The Greenhouse Project was a resounding success, creating a living pantry of ingredients with character and history. The Hearthline Miso, cultivated on this new terroir, became a sought-after culinary treasure, a symbol of the academy's new philosophy. Their fortress was strong.
The first attack from the Shadow Market was not a frontal assault. It was subtle, insidious, and it came from a direction they never expected.
It started in the lower rungs of the academy, among the first-year students. A new trend was sweeping through their dorms: "Auto-Seasoning." It was a series of small, sleek, silver devices being sold by a shadowy online entity. There was the 'Salt-Synth,' the 'Sweet-Spire,' the 'Umami-Unit.' The devices were simple: you'd point them at your bland cafeteria food, press a button, and a targeted sonic frequency would resonate through the dish.
The effect was uncanny. A bland piece of steamed chicken would suddenly taste perfectly salted. A watery soup would gain a deep, savory umami backbone. It didn't add any physical substance; it just… made things taste right.
The technology was dismissed by the upper echelons as a cheap trick, a lazy shortcut for students who couldn't be bothered to learn proper seasoning. Ciela's investigative streams identified the seller as an untraceable shell company, likely a low-level Shadow Market subsidiary, but it seemed like a minor nuisance, not a major threat.
Izen, however, was deeply disturbed. He acquired one of the devices, a 'Salt-Synth,' and brought it back to the guild.
"This is not a 'trick,'" he told the Hearthline council, his voice grim as he held up the small silver cylinder. "This is a weapon being test-marketed on our children."
Grit took the device, his engineer's eyes scanning its flawless construction. "It's just a sonic resonator, kid. A fancy tuning fork. How's that a weapon?"
"Because of what it's tuning," Izen said. "Get me a glass of pure, distilled water and a plate of plain, unsalted rice."
Kael brought the items. Izen pointed the Salt-Synth at the glass of water and pressed the button. The device emitted a faint, inaudible hum. "Taste it," he said to Nyelle.
Nyelle, skeptical, took a sip of the water. Her eyes went wide with shock. "It's… salty," she said, her voice full of disbelief. "But how? There's nothing in it!"
"Exactly," Izen said. "It's not adding salt. It's vibrating the water molecules at a frequency that tricks the taste receptors on your tongue into thinking they're tasting salt. It's a neurological hack.

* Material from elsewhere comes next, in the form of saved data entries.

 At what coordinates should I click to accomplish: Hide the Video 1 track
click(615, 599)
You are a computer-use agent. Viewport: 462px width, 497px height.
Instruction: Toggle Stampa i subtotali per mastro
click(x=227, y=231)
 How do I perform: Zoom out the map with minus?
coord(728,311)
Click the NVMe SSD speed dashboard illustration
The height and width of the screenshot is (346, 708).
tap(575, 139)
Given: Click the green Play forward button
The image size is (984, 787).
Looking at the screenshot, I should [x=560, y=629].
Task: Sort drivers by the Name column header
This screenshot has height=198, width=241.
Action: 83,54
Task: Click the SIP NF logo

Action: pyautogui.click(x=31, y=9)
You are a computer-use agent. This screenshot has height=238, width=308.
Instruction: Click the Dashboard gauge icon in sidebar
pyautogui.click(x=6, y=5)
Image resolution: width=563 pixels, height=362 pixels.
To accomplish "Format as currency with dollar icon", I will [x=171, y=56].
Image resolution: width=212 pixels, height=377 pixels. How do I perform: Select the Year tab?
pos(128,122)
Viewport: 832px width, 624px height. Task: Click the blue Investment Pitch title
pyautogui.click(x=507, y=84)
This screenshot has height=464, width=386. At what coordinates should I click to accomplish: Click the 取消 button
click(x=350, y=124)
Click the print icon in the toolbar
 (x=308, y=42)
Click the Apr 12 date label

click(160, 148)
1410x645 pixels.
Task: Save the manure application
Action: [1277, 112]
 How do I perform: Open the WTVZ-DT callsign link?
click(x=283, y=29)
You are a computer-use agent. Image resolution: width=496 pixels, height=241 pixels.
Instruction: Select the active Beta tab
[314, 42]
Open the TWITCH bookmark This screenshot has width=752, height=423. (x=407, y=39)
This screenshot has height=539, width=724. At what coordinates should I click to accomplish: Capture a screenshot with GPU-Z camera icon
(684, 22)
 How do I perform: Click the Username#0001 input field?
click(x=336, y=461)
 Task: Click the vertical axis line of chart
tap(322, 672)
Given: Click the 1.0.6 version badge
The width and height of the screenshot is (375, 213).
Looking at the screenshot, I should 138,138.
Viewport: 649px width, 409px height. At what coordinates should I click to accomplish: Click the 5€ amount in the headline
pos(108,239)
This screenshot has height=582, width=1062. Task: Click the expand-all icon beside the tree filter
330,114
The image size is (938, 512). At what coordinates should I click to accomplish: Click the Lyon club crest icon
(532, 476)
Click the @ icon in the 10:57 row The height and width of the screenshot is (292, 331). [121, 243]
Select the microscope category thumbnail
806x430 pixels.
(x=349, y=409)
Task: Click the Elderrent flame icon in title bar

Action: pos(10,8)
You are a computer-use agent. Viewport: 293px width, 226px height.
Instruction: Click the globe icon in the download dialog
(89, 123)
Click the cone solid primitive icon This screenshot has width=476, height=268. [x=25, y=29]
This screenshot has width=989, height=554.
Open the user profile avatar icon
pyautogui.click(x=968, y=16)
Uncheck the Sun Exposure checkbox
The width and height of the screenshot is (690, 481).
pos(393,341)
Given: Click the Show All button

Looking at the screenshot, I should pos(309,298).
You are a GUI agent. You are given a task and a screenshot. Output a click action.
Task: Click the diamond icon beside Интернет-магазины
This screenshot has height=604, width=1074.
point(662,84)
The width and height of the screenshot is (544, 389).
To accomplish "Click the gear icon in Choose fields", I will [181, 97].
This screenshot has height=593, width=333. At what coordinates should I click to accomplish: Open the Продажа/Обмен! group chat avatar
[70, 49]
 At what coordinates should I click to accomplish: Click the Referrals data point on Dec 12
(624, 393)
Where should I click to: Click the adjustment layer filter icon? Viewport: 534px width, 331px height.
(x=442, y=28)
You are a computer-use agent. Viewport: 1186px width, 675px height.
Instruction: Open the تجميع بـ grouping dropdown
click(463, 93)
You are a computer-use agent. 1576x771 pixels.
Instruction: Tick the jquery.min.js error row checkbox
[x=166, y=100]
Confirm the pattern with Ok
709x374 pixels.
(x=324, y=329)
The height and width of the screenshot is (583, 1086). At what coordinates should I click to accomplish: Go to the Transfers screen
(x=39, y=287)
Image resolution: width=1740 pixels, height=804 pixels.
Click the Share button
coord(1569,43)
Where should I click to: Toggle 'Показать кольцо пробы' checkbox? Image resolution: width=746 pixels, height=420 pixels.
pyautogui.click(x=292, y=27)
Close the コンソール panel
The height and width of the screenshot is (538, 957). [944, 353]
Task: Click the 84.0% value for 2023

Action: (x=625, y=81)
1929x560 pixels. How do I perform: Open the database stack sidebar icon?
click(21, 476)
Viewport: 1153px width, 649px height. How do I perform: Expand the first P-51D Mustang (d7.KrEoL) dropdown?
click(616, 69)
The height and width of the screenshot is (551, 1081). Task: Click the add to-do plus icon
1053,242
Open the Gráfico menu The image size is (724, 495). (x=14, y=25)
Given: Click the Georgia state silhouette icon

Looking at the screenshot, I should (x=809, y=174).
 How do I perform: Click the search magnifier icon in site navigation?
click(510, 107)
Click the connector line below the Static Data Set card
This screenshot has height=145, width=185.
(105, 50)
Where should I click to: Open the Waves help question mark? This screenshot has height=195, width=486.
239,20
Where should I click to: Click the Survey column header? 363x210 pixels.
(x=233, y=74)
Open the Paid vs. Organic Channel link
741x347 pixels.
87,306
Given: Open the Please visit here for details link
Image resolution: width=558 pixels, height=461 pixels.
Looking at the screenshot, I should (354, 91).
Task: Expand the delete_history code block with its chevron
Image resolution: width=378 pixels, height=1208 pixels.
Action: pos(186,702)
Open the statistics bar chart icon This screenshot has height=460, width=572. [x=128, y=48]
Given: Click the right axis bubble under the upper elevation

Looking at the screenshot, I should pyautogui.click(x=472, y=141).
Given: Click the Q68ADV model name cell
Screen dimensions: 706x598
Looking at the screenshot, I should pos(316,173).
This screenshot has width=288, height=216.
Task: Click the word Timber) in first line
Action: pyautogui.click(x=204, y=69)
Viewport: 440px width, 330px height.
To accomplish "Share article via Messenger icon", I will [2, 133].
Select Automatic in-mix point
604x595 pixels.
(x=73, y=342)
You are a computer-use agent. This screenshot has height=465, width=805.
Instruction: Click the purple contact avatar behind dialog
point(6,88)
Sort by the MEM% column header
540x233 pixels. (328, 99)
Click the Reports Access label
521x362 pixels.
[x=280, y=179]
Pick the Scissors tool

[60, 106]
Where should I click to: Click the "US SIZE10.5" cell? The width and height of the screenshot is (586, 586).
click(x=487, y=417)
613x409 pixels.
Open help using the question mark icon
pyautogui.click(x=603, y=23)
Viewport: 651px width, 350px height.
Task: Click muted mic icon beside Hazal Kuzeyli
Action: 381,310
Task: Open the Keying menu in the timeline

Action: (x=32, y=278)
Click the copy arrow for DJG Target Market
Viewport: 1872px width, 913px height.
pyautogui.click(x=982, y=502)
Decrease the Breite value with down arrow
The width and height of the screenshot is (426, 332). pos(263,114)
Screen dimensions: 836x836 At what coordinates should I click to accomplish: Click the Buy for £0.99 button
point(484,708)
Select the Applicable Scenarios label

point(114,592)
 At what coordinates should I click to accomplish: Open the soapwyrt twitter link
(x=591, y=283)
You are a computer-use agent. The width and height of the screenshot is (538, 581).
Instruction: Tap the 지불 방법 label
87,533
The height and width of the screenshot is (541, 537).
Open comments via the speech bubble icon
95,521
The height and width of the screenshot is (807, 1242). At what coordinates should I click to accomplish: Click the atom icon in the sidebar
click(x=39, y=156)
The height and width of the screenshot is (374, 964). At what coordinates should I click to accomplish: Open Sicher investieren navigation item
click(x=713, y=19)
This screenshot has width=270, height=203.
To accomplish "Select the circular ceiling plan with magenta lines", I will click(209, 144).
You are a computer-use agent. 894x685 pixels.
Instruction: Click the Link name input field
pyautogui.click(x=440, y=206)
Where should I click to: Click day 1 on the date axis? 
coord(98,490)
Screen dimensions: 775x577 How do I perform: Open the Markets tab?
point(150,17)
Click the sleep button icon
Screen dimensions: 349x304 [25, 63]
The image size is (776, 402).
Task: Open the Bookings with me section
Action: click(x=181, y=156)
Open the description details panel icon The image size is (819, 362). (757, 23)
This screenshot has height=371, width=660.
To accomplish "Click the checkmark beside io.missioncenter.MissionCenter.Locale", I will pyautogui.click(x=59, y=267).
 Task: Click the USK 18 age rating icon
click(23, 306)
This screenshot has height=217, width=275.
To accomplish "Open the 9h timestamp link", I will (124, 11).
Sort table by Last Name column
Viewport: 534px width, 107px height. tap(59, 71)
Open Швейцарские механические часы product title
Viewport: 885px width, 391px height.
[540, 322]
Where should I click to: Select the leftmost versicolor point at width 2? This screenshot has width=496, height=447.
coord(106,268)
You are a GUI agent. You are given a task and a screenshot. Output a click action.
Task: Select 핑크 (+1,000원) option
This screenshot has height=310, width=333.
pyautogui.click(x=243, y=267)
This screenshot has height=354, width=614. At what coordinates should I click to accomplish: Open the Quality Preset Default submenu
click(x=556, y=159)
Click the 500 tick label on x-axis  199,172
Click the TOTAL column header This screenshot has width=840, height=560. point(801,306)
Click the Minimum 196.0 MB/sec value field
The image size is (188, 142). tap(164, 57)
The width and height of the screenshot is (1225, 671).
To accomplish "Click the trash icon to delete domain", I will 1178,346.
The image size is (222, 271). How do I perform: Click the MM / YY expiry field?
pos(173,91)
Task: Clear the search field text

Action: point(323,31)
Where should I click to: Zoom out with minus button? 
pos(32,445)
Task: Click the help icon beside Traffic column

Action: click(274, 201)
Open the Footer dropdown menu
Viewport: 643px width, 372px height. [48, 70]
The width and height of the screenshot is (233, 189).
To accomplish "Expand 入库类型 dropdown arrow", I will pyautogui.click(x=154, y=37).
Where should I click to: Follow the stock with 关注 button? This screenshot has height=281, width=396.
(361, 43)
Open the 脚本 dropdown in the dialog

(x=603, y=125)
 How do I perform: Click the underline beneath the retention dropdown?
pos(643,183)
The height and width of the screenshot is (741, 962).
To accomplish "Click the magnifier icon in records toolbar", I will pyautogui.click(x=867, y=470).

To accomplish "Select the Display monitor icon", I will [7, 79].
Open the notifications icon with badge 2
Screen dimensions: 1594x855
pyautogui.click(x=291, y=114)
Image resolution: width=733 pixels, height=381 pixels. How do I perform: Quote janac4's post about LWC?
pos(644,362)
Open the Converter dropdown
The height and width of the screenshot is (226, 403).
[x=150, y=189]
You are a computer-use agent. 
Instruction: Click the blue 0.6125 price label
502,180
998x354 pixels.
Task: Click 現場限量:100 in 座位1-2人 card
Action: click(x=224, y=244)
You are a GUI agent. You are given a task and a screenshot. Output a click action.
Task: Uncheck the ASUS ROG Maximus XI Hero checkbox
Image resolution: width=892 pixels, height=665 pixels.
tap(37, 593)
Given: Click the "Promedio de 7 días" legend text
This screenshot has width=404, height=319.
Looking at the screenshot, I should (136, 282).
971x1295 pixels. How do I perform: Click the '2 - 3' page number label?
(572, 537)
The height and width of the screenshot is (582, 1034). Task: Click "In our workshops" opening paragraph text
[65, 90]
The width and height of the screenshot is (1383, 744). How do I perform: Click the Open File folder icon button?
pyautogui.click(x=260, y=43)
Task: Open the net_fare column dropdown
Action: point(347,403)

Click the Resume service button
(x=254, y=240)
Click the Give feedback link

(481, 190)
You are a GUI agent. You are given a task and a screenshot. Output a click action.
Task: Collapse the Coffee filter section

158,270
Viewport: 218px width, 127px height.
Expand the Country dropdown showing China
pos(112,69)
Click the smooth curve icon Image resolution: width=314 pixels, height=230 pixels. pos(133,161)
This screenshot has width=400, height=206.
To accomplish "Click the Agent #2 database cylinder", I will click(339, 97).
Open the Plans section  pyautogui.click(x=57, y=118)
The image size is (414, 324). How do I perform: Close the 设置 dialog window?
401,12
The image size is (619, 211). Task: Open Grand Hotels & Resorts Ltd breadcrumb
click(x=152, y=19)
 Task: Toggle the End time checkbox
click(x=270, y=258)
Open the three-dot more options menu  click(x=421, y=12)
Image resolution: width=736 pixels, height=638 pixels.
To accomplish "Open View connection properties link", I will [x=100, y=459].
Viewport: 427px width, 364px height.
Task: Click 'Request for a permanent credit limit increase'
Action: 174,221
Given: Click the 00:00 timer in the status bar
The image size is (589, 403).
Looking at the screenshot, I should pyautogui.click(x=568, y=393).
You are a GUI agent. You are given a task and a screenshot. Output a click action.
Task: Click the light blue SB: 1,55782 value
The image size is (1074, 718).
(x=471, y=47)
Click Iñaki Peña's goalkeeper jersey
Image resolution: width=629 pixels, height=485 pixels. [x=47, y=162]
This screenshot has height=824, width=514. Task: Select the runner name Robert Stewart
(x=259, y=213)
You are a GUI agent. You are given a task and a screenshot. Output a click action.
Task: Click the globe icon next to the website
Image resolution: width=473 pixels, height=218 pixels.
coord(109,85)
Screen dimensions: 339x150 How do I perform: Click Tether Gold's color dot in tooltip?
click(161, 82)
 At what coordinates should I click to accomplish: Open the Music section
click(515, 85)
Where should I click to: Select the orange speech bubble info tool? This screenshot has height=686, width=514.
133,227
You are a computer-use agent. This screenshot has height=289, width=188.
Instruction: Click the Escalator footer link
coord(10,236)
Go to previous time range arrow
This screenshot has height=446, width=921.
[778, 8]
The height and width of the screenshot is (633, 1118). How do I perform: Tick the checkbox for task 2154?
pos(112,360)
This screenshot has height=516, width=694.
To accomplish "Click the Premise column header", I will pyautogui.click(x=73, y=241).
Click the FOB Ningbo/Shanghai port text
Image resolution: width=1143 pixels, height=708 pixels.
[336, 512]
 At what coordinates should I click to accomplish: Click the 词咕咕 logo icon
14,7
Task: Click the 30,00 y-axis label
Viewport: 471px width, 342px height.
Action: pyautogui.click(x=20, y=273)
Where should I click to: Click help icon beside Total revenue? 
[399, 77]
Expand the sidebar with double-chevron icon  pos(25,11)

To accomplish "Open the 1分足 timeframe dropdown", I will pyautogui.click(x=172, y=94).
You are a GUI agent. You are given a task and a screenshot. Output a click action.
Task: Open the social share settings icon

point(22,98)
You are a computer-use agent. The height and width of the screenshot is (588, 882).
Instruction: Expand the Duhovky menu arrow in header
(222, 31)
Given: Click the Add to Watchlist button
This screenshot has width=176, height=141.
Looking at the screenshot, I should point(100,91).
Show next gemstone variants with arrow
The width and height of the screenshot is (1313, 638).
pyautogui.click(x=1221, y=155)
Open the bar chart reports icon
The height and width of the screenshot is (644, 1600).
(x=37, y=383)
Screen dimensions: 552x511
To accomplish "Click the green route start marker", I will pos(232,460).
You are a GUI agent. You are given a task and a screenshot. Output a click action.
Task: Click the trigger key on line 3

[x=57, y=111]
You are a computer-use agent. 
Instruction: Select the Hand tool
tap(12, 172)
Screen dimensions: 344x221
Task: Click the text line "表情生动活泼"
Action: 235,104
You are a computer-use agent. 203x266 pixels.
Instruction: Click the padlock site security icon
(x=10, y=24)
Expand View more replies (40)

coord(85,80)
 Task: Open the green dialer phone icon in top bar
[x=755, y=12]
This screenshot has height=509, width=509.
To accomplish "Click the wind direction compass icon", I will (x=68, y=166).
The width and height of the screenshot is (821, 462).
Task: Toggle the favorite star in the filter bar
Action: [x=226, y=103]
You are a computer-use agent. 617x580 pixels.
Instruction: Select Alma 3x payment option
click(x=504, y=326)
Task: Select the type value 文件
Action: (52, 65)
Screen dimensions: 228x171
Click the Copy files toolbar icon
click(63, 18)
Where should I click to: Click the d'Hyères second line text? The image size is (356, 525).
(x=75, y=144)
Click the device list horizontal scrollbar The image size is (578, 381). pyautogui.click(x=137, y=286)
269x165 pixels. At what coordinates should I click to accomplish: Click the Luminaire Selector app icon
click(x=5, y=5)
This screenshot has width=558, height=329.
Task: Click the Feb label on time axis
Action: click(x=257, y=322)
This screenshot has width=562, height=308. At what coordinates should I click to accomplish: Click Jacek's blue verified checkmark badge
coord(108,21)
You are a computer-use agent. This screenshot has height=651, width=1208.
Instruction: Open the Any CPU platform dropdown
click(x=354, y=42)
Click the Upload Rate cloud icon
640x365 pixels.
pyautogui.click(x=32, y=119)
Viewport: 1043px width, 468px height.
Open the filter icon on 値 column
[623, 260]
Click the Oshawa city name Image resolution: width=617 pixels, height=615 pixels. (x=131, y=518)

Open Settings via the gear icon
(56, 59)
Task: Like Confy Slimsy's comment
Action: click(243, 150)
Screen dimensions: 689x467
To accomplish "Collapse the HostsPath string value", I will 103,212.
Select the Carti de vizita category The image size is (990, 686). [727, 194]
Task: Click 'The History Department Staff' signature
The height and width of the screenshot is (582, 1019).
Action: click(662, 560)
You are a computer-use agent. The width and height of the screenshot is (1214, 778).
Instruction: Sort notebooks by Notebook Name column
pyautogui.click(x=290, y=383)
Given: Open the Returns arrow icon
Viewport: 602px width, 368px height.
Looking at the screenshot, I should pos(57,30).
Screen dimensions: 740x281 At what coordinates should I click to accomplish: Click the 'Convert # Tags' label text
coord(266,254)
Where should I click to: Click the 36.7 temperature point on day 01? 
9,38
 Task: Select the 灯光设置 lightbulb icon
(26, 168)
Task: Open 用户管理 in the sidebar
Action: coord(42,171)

It's bypassing the food entirely and seasoning your palate directly."
He then aimed the device at the plain rice and activated it again. "Now taste this."
Grit took a pinch of the rice. "Tastes perfectly salted," he grunted, impressed. "So what's the problem? It works."
"Now," Izen said, his voice dropping, "take a pinch of our Shiosai-smoked salt and taste that."
Grit put a few crystals of their finest artisanal salt into his mouth, the salt he himself had helped create, full of the complex, smoky memory of their forges.
His face went pale.
"I… I can't," he stammered, his big voice small with confusion. "I can't taste the smoke. I can't taste… anything. It just tastes… like a chemical."
Izen nodded, his expression grim. "The device doesn't just create the sensation of salt. It overwhelms and temporarily 'deafens' the salt receptors on the tongue to anything other than its own synthetic frequency. After you're exposed to the 'perfect' synthetic salt signal, a real, complex, nuanced salt just tastes like a noisy, imperfect error."
The horrifying truth of the Shadow Market's new strategy dawned on them. It was a war on two fronts.
To the elites, they were selling the lie of 'Essence'—perfect, stolen flavors.
And to the masses, they were selling this. A slow-acting poison for the palate. They were addicting the next generation of chefs and consumers to a diet of synthetic, flawless sensations. They were conditioning the world's palate to prefer the lie. In a few years, an entire generation would grow up physically incapable of appreciating the complex, "flawed" beauty of a real, authentic ingredient. They couldn't steal every tradition, so they were going to make the world unable to taste them in the first place.
This wasn't just a culinary war anymore. It was a sensory war.
"They're not just stealing souls," Nyelle whispered, staring at the small, silver device with utter horror. "They're building a world without them."
Izen looked at the Salt-Synth, this ghost in the machine that created a perfect sensation with no origin. He thought of his conversation with Dean Quirin, about fighting a global network.
"This is how we fight," he said, picking up the device. "Nochelli thinks his technology is untraceable. But everything leaves an echo. Every sonic frequency has a source, a signature. Grit…"
He turned to the master engineer, whose face was a mask of cold, focused rage. He now understood that this device was a personal insult to his craft.
"We need to build a better kitchen," Izen said. "And we need to build a better radio."